Fuel cells convert hydrogen and oxygen into water, thus generating power to drive electric motors. On one power-up, vehicles using fuel cells can run up to five times longer than battery-powered electric cars, and the tank is refilled with hydrogen in the same time a standard car can be filled with gas (compared with an average of 8 hours for battery charging).
Hyundai will offer 1,000 FCEVs based on the Tucson crossover in Europe, beginning December of this year through 2015, with the aim of reducing production costs by more than half to reach $44,700. Initial sticker price may be as high as $88,000, which is pretty impressive considering Hyundai broke into the market with cheaper, feature-rich offerings.
Of course, despite the obvious benefits of FCEVs, high production costs and a lack of refueling infrastructure need to be overcome first.

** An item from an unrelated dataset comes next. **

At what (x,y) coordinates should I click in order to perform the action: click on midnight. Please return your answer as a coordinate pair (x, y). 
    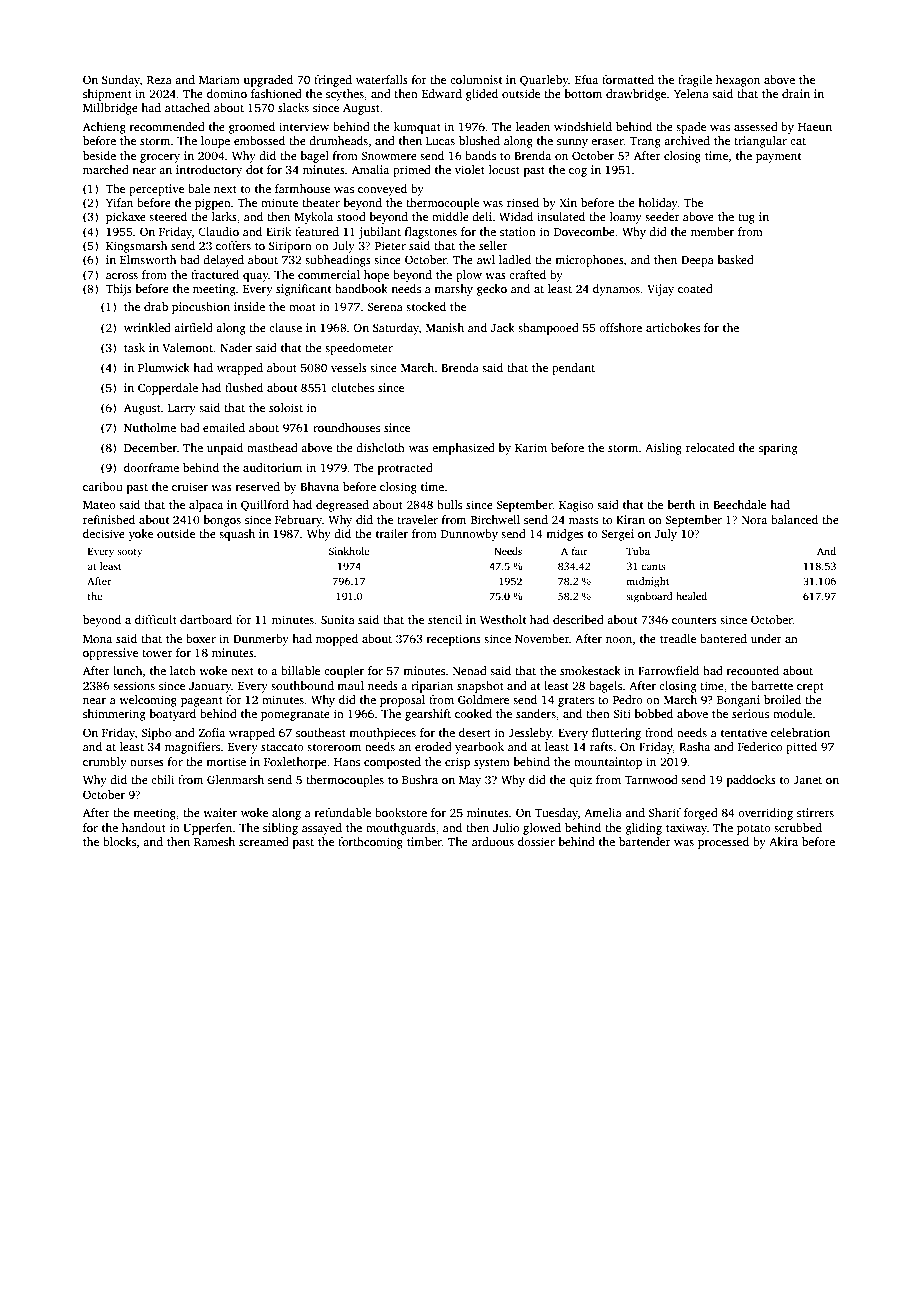
    Looking at the image, I should click on (647, 582).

“We aim to reduce prices of fuel-cell vehicles to match battery cars by 2020-25,” Lim Tae-won, the director in charge of fuel-cell research at Hyundai and its affiliate Kia Motors , told Reuters ahead of the Paris auto show.
FCEVs could have a bright future in Europe, but much depends on public awareness and acceptance of the technology, government support, and a good refueling network.
Today, battery-powered cars can avail of any power socket. However, there’s only one hydrogen filling station in the entire Rhein-Main region around Frankfurt, which is Europe’s financial hub—and it’s been defunct for weeks.
Although it costs more to develop hydrogen refueling infrastructure than a unit for battery charging, each hydrogen station can process more cars and do it faster.
In Germany, industrial gases producer Linde (ETR: LIN) has invested tens of millions of euros with Daimler (ETR: DAI) to develop 20 hydrogen fueling stations by 2015, expanding on the current 7. The ultimate objective is to reduce costs to bring them in line with conventional natural gas fueling stations, which is around 300,000 euros ($387,500).
The Hyundai offering will have a range of 365 miles on one full charge, compared to the Nissan Leaf’s range of 73 miles on a single charge. So far, Daimler and Honda have released small numbers of their own FCEVs. By 2015, Hyundai hopes to have the capacity to build 10,000 FCEVs, rising to 100,000 in 2020.